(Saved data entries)
============================================================

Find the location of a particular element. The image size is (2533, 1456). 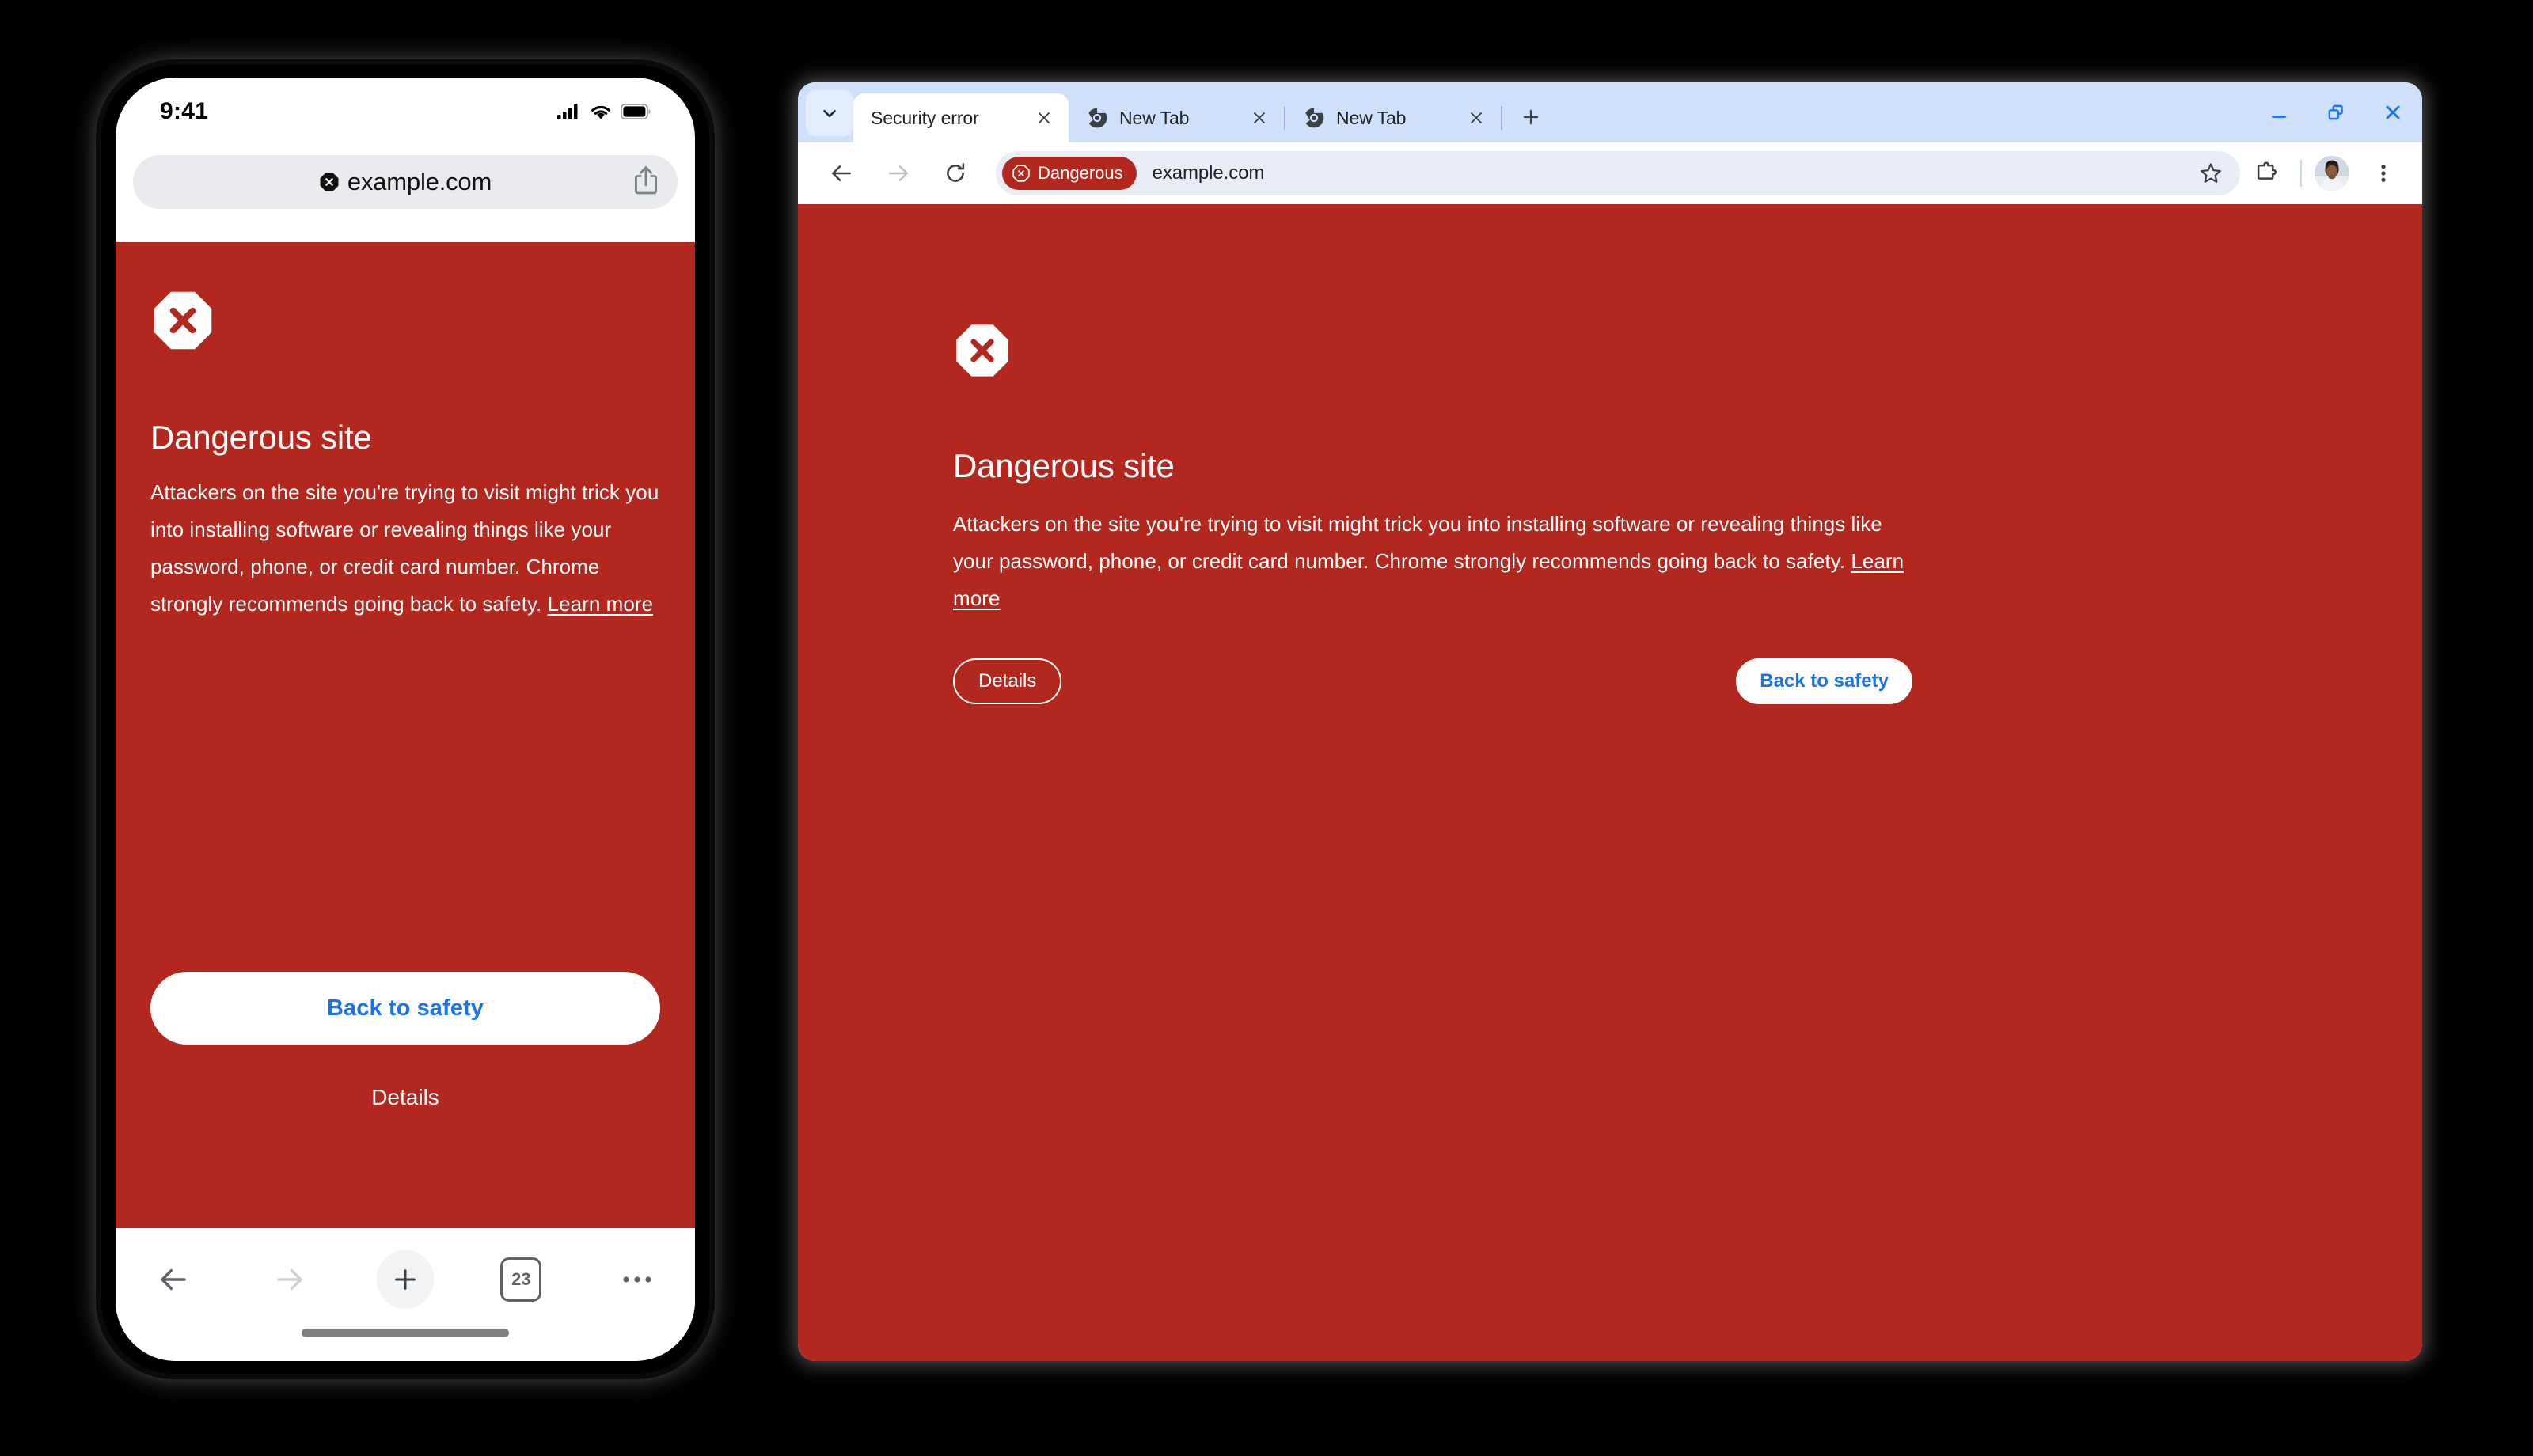

mobile-new-tab-button is located at coordinates (405, 1280).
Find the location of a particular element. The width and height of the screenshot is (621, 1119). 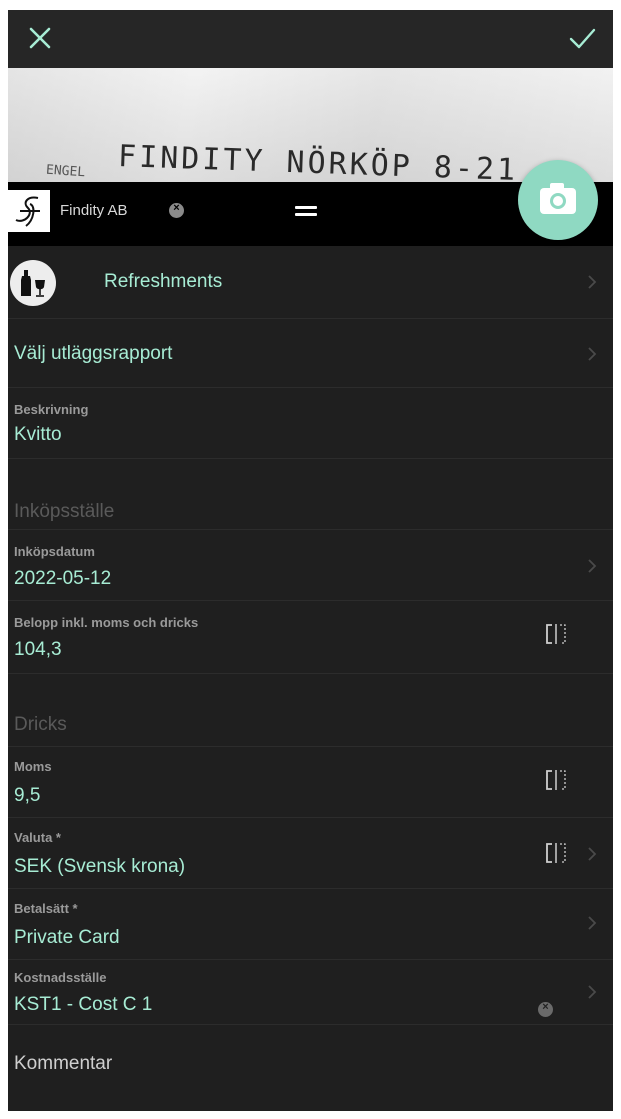

company-name: Findity AB is located at coordinates (94, 210).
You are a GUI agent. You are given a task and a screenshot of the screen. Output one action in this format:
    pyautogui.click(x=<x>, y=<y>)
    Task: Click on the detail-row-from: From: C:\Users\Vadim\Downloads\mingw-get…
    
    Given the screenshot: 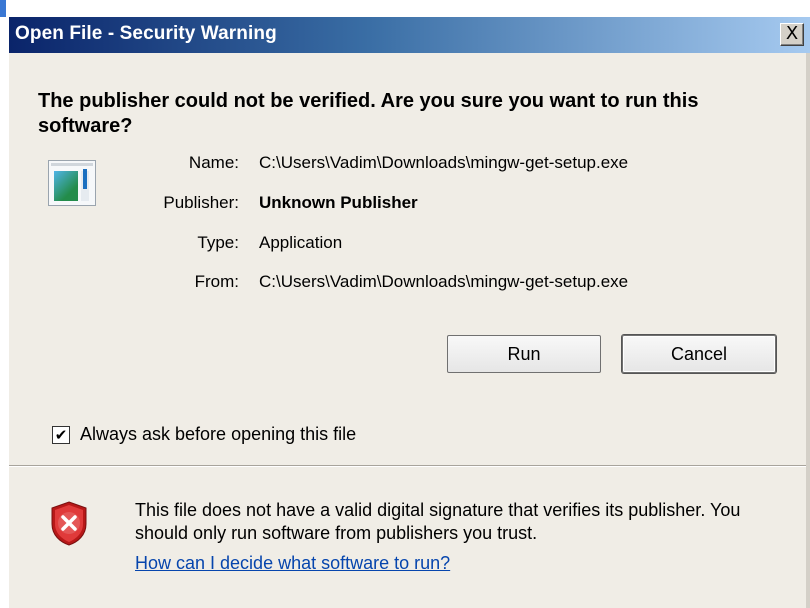 What is the action you would take?
    pyautogui.click(x=408, y=284)
    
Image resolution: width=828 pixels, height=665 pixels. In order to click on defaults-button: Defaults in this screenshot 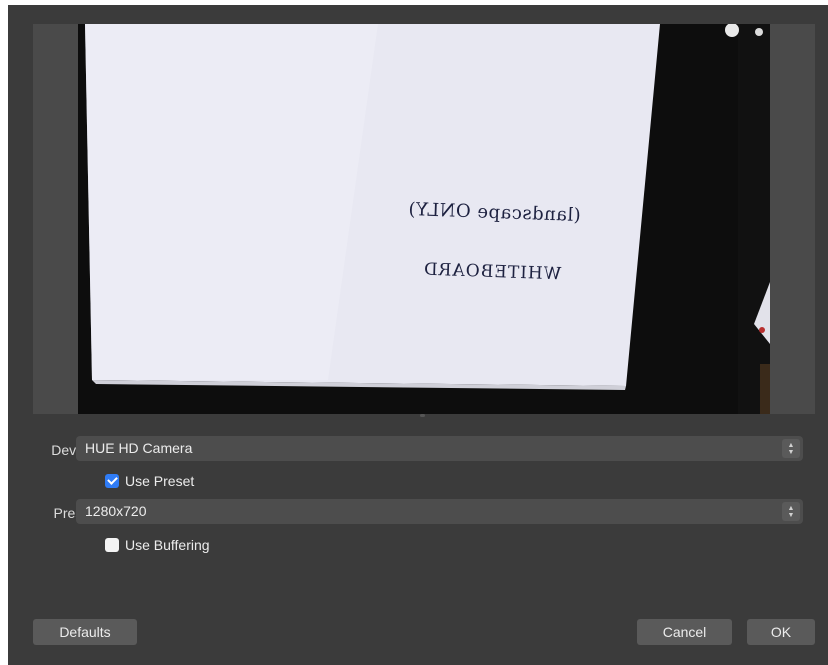, I will do `click(85, 632)`.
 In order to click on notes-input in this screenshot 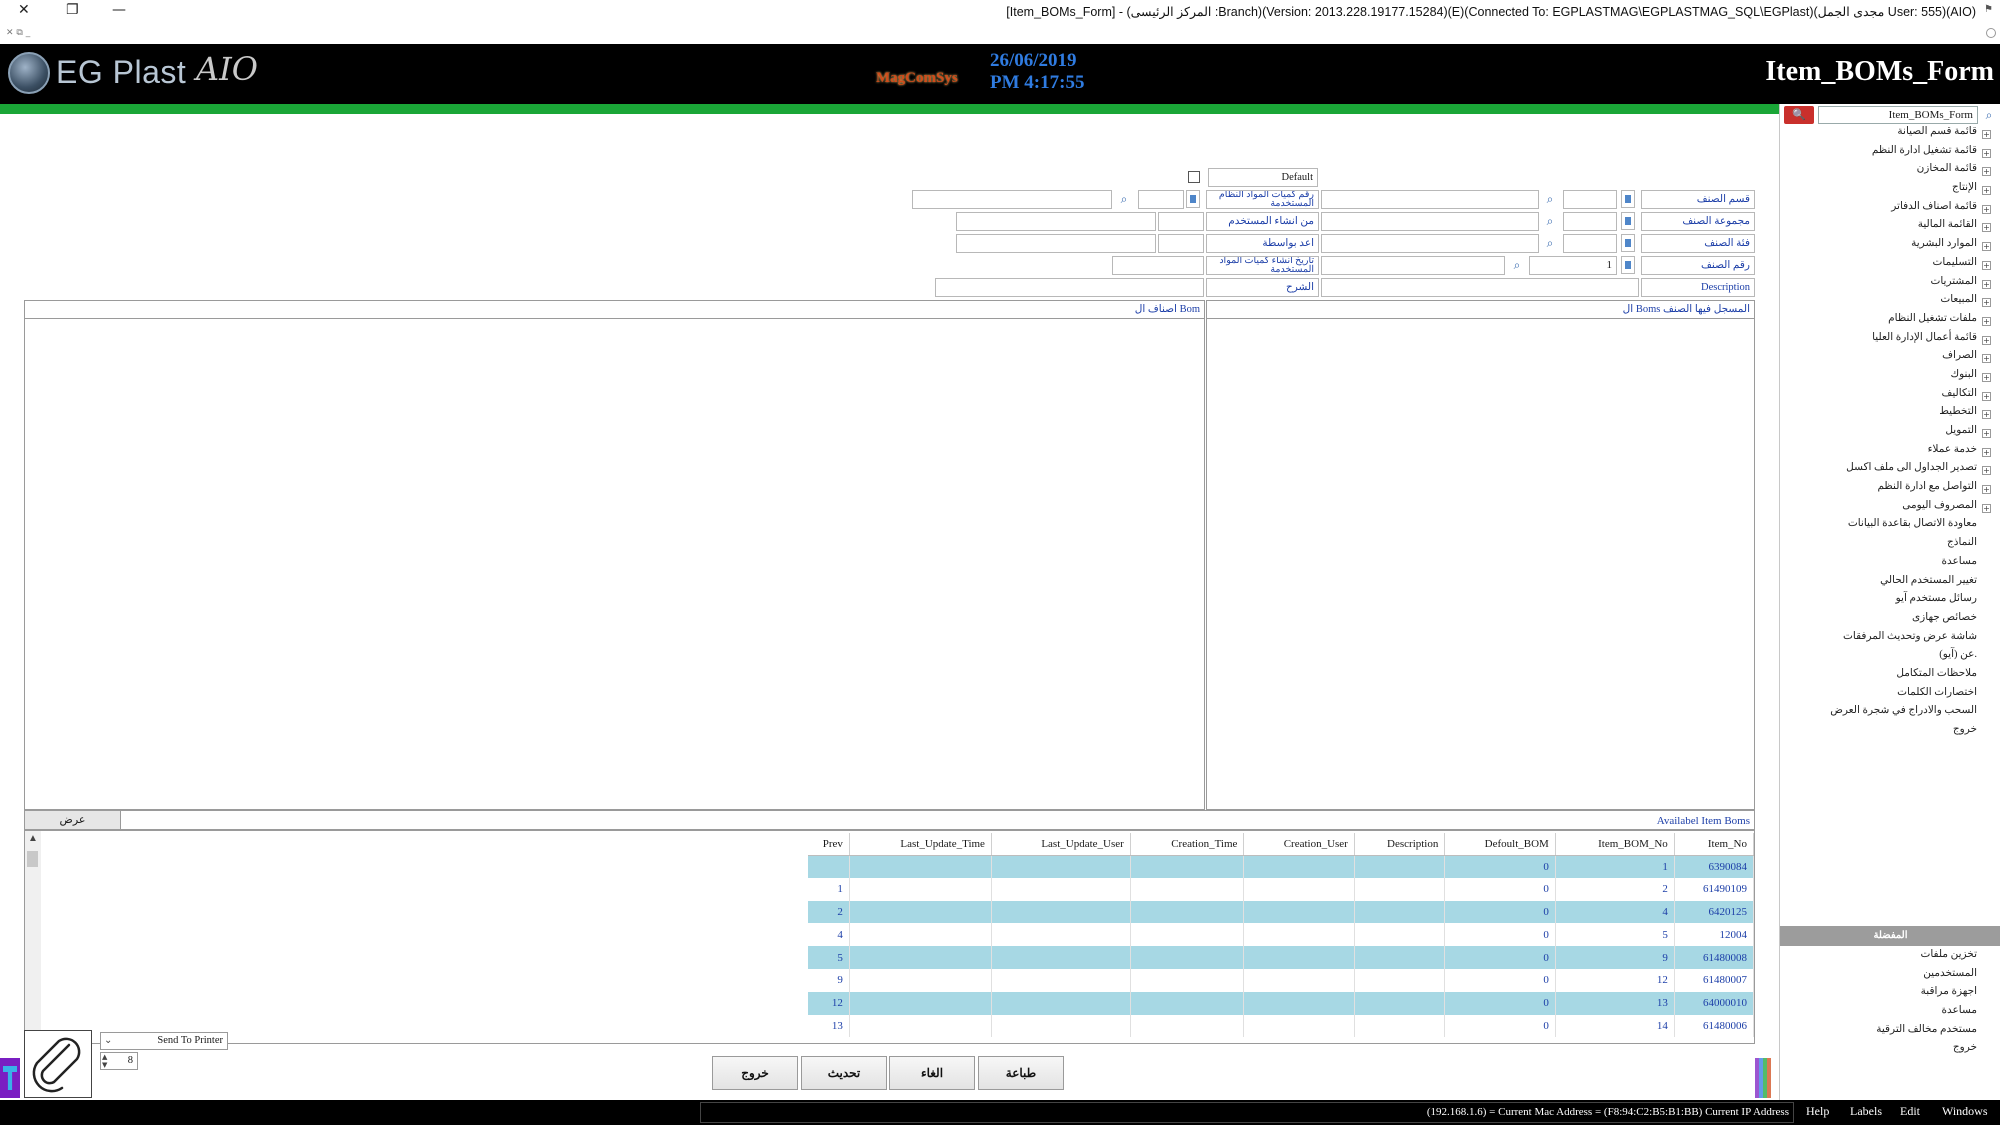, I will do `click(1070, 288)`.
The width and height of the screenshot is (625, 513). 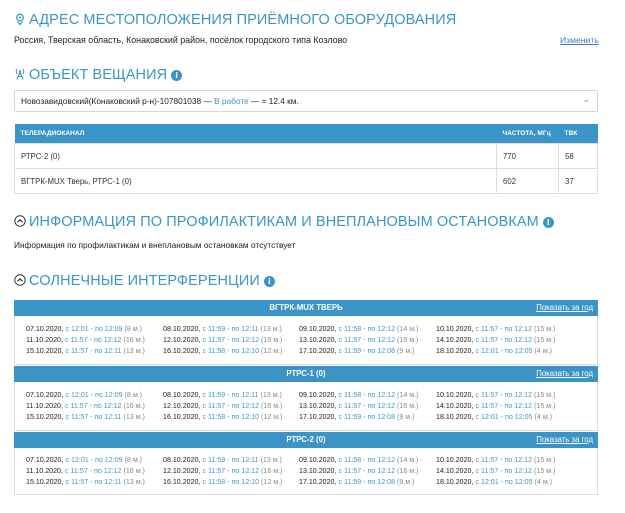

============================================================

### Task objective
Output the items from the beginning through the line containing "company-name: Findity AB" as a two-column CSV headed item_text and answer, with one row per item. Put each value in a single quoted field with line breaks replaced by spaces, and leave out the pictures.

### Response to the exercise
item_text,answer
"Find the location of a particular element. The image size is (2533, 1456).","mobile-new-tab-button is located at coordinates (405, 1280)."
"Find the location of a particular element. The width and height of the screenshot is (621, 1119).","company-name: Findity AB is located at coordinates (94, 210)."